> [WHAT TO DO]: Rewrite the rows below, replacing each occurrence of "[button]" with "[link]" and leaving all other text unchanged.

-- START OF GIVEN DATA --

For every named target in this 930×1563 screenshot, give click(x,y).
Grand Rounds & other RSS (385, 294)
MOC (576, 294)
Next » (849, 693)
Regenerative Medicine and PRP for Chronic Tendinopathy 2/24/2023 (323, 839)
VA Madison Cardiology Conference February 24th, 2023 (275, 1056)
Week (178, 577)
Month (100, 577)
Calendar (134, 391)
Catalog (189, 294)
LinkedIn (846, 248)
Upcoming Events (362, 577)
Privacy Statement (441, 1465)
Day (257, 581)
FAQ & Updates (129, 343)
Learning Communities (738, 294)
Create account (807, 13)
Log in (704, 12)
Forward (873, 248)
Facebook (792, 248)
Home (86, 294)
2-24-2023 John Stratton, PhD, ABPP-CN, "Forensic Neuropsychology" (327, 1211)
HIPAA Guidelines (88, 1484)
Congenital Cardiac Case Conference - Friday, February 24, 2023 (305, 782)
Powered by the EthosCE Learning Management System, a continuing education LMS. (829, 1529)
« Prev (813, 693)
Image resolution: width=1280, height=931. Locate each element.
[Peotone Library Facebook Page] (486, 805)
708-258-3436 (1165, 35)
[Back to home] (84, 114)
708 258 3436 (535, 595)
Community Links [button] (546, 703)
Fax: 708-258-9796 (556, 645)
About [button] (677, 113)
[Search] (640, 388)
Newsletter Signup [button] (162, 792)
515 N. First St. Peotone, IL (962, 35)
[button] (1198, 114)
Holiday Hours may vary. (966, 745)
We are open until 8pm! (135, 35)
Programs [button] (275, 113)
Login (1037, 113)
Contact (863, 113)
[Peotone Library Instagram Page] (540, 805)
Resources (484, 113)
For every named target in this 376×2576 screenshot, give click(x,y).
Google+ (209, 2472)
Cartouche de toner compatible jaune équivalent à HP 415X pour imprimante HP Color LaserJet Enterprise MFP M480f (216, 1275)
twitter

-- END OF GIVEN DATA --

> [EXPECTED ANSWER]:
For every named target in this 930×1563 screenshot, give click(x,y).
Grand Rounds & other RSS (385, 294)
MOC (576, 294)
Next » (849, 693)
Regenerative Medicine and PRP for Chronic Tendinopathy 2/24/2023 (323, 839)
VA Madison Cardiology Conference February 24th, 2023 (275, 1056)
Week (178, 577)
Month (100, 577)
Calendar (134, 391)
Catalog (189, 294)
LinkedIn (846, 248)
Upcoming Events (362, 577)
Privacy Statement (441, 1465)
Day (257, 581)
FAQ & Updates (129, 343)
Learning Communities (738, 294)
Create account (807, 13)
Log in (704, 12)
Forward (873, 248)
Facebook (792, 248)
Home (86, 294)
2-24-2023 John Stratton, PhD, ABPP-CN, "Forensic Neuropsychology" (327, 1211)
HIPAA Guidelines (88, 1484)
Congenital Cardiac Case Conference - Friday, February 24, 2023 (305, 782)
Powered by the EthosCE Learning Management System, a continuing education LMS. (829, 1529)
« Prev (813, 693)
Image resolution: width=1280, height=931. Locate each element.
[Peotone Library Facebook Page] (486, 805)
708-258-3436 (1165, 35)
[Back to home] (84, 114)
708 258 3436 (535, 595)
Community Links [link] (546, 703)
Fax: 708-258-9796 (556, 645)
About [link] (677, 113)
[Search] (640, 388)
Newsletter Signup [link] (162, 792)
515 N. First St. Peotone, IL (962, 35)
[link] (1198, 114)
Holiday Hours may vary. (966, 745)
We are open until 8pm! (135, 35)
Programs [link] (275, 113)
Login (1037, 113)
Contact (863, 113)
[Peotone Library Instagram Page] (540, 805)
Resources (484, 113)
For every named target in this 376×2576 screenshot, give click(x,y).
Google+ (209, 2472)
Cartouche de toner compatible jaune équivalent à HP 415X pour imprimante HP Color LaserJet Enterprise MFP M480f (216, 1275)
twitter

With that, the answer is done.